Tizi Ouzou : Vers la démolition du siège de la direction de l’éducation

La mission d’information parlementaire, qui est arrivée lundi à Tizi Ouzou, a entamé sa visite, pour son 2e et dernier jour, par le siège de la direction locale de l’éducation.
Sur place, les parlementaires ont, au vu la dégradation du bâti, exhorté les responsables de la direction locale de l’éducation à évacuer les lieux en raison de la dégradation des bâtiments affectés par l’insatiabilité des sols, notamment ceux abritant les services de la scolarité, des examens et des activités culturelles.
«Sans l’aval du CTC, aucune décision ne peut se prendre»
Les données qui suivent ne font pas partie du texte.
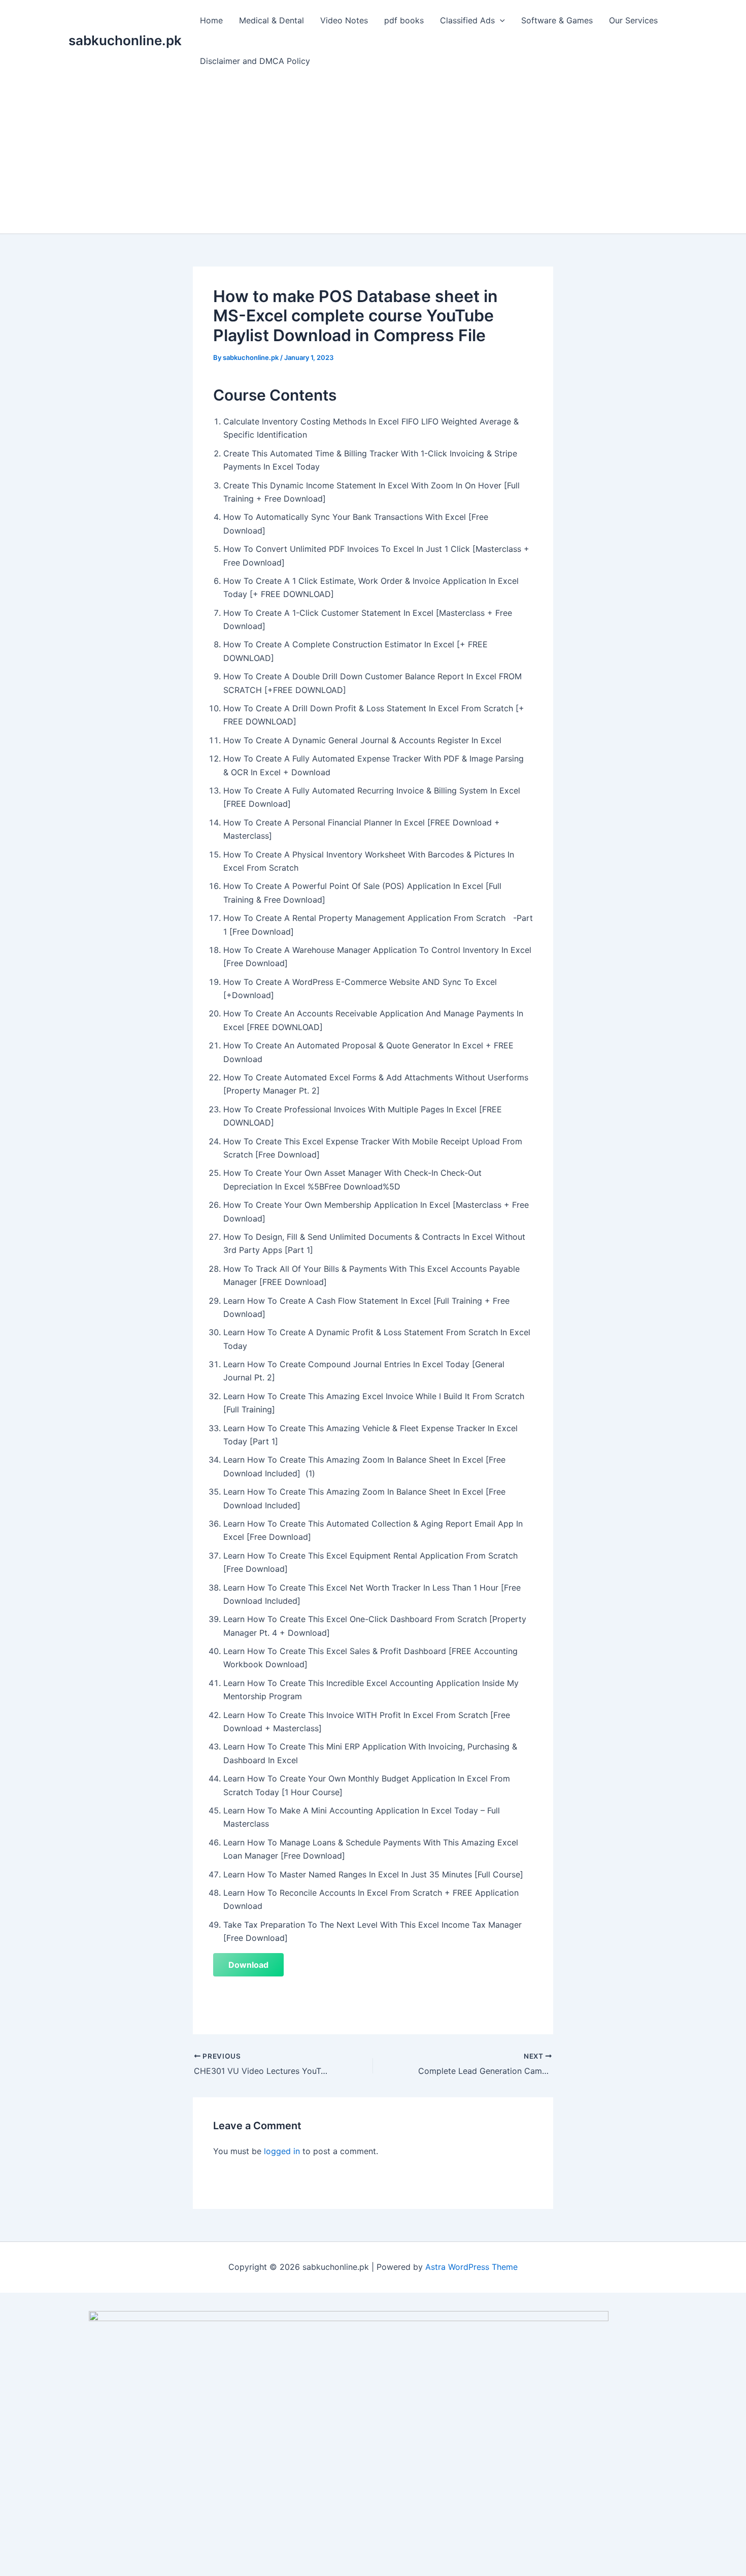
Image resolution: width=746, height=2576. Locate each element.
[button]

Dans sa déclaration, Belkhir Zakaria, le président de la commission, a même suggéré le déplacement des personnels vers d’autres sites en attendant sa réhabilitation, voire même sa reconstruction, comme ce fut le cas au passage pour les lycées «Amirouche» et «El Khensa» qui ont été confrontés au même problème de glissement de terrain qui affecte toute cette partie ouest de la ville tant même des habitations dans la même périphérie menacent aussi de connaître le même sort.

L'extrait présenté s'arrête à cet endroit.